*WORK TO BE COMPLETED:*
Pictures aside, the output must consist of the lines from the one containing "This screenshot has width=1389, height=868." through the end of the data, reproduced exactly.

*MATERIAL SUPPLIED:*
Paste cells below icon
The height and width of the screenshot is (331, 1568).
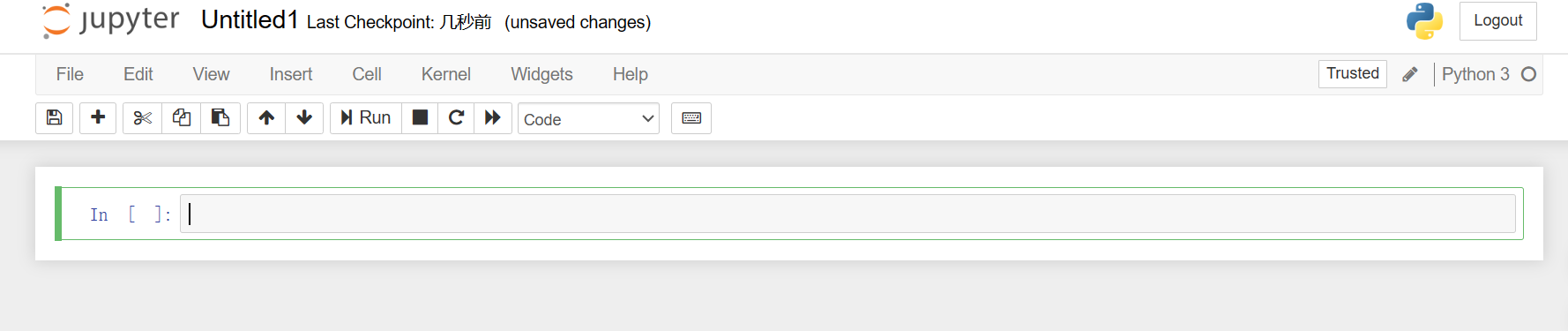[220, 118]
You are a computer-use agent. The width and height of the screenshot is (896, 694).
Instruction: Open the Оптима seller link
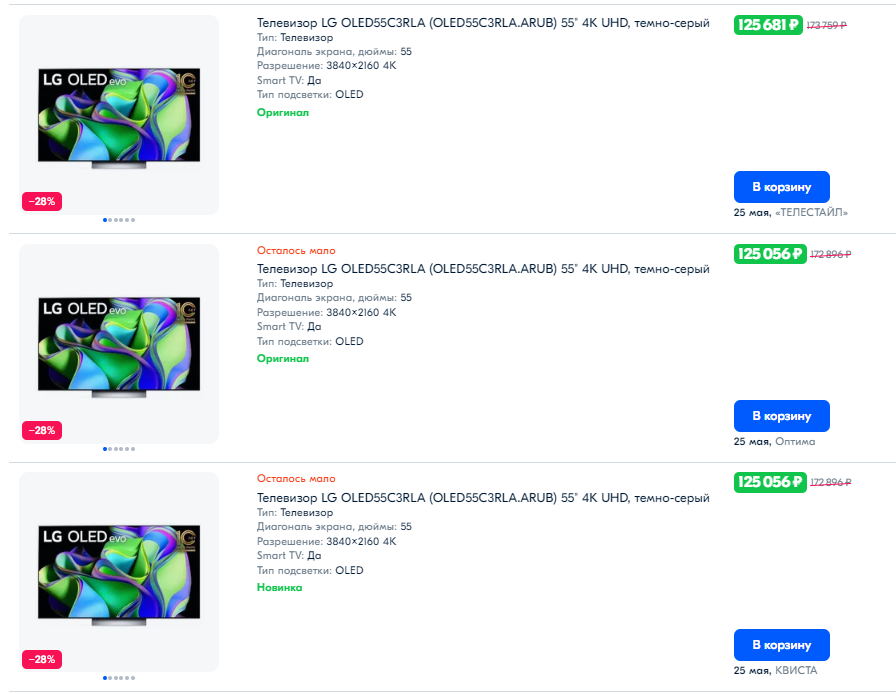tap(795, 441)
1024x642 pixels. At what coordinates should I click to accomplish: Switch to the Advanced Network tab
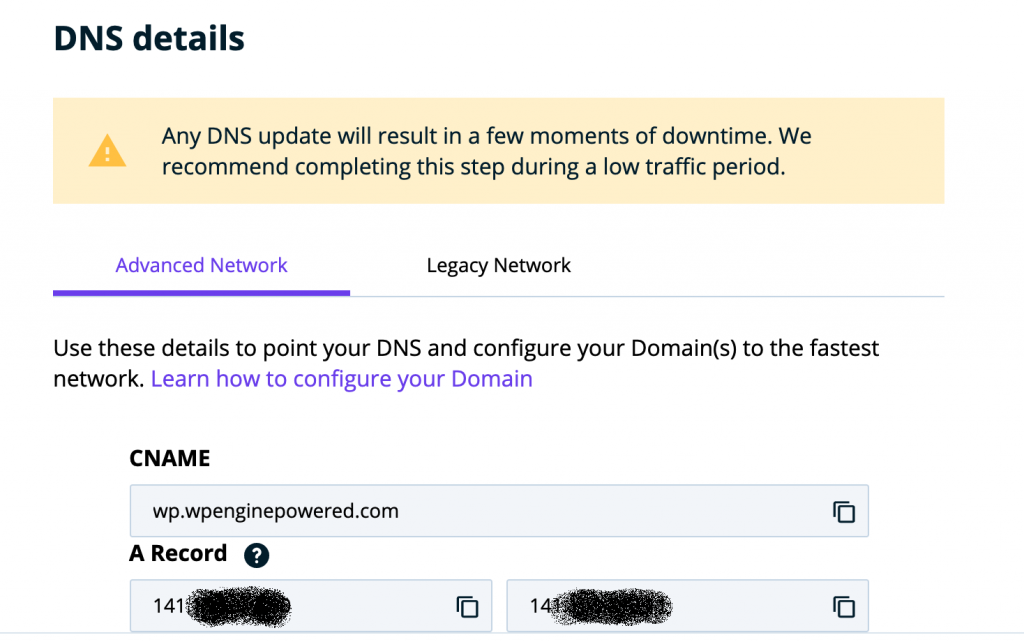201,266
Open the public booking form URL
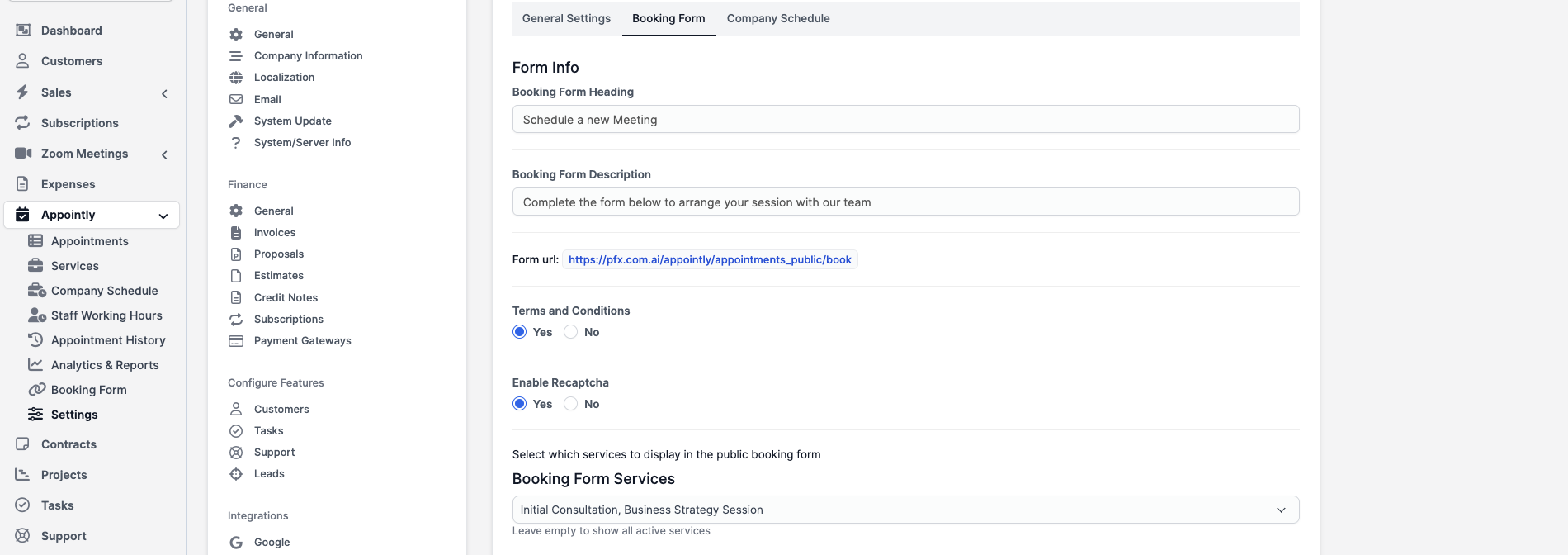1568x555 pixels. pyautogui.click(x=710, y=260)
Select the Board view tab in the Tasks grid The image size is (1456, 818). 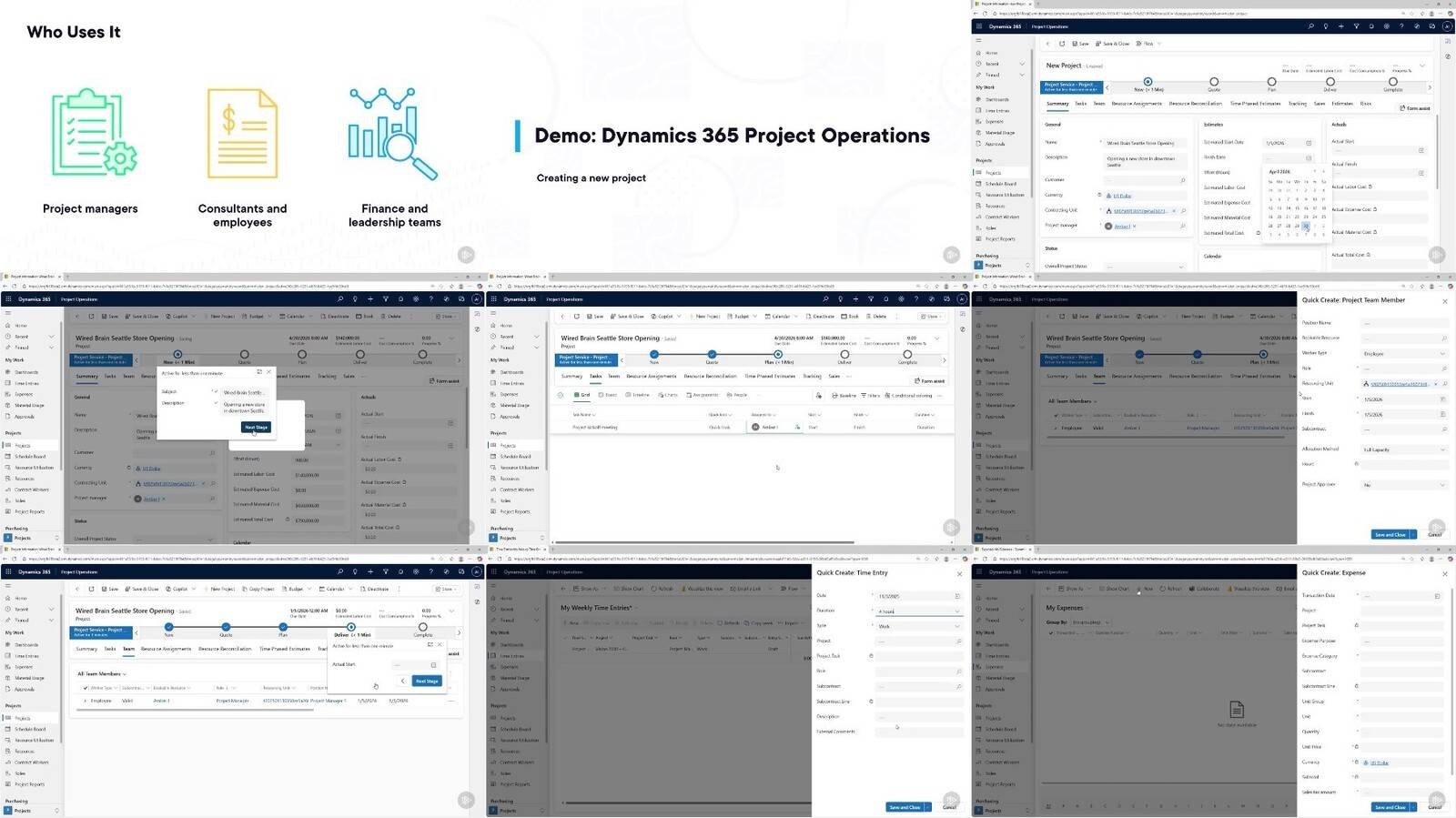[x=609, y=395]
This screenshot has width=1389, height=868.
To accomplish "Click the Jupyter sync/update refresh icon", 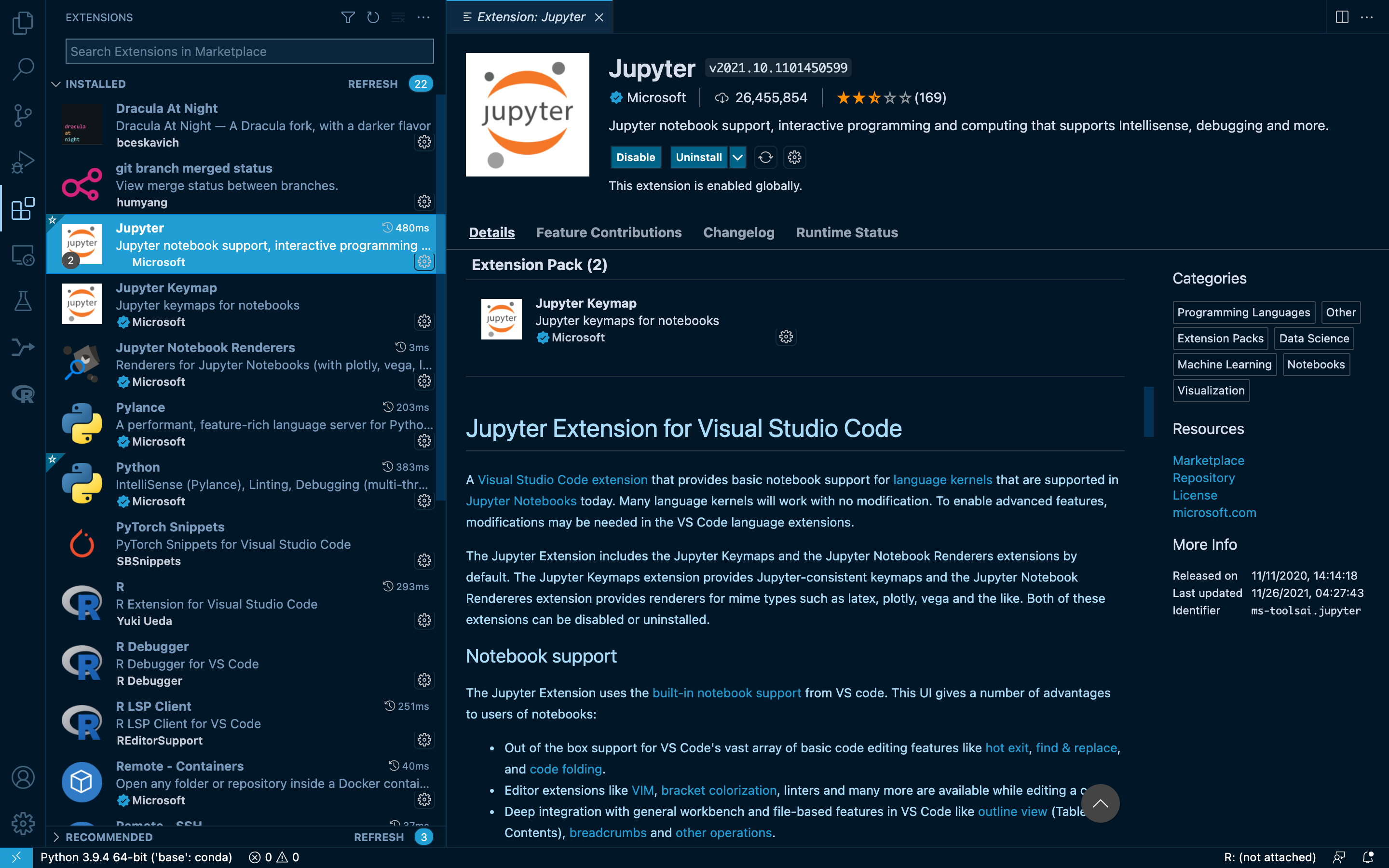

*WRITTEN ANSWER:*
This screenshot has width=1389, height=868.
To accomplish "Click the Jupyter sync/update refresh icon", 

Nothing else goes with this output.